--- Material to process ---
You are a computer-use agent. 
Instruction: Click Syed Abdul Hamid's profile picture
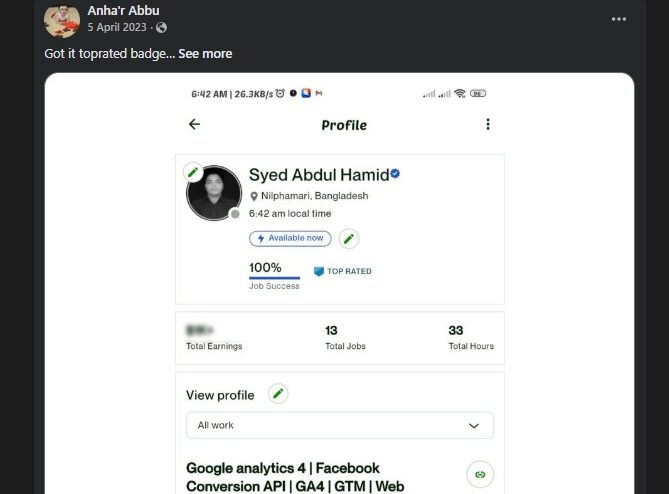point(213,193)
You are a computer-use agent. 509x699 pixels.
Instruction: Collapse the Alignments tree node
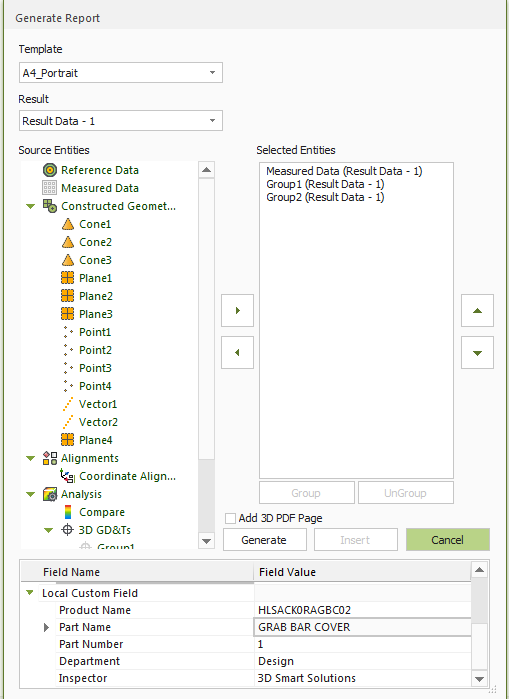[x=30, y=458]
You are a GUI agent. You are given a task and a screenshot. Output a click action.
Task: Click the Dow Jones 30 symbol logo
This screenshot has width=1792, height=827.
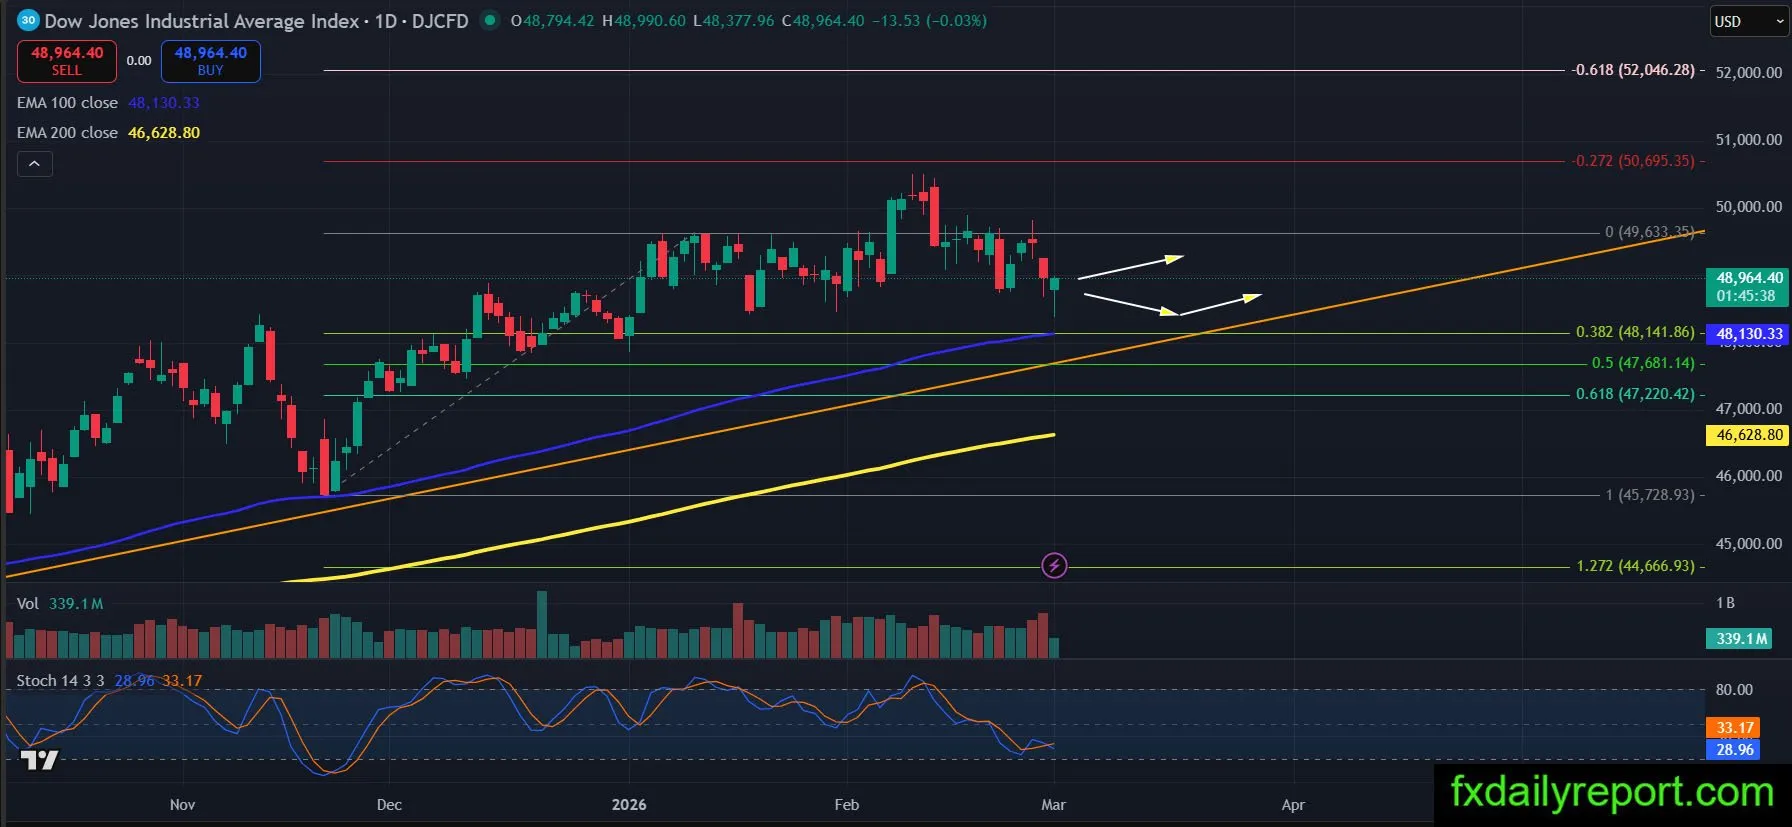[28, 20]
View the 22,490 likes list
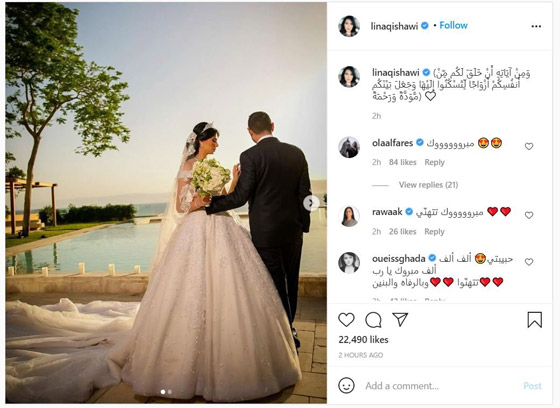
---
Type the listing above out again exactly, and omit all pictures.

You are a computer-use agent. 
Instruction: Click Syed Abdul Hamid's profile picture
point(213,193)
You are a computer-use agent. 509x699 pixels.
Instruction: Collapse the Alignments tree node
[x=30, y=458]
You are a GUI agent. You are given a task and a screenshot. Output a click action.
Task: Click the Dow Jones 30 symbol logo
This screenshot has width=1792, height=827.
[28, 20]
View the 22,490 likes list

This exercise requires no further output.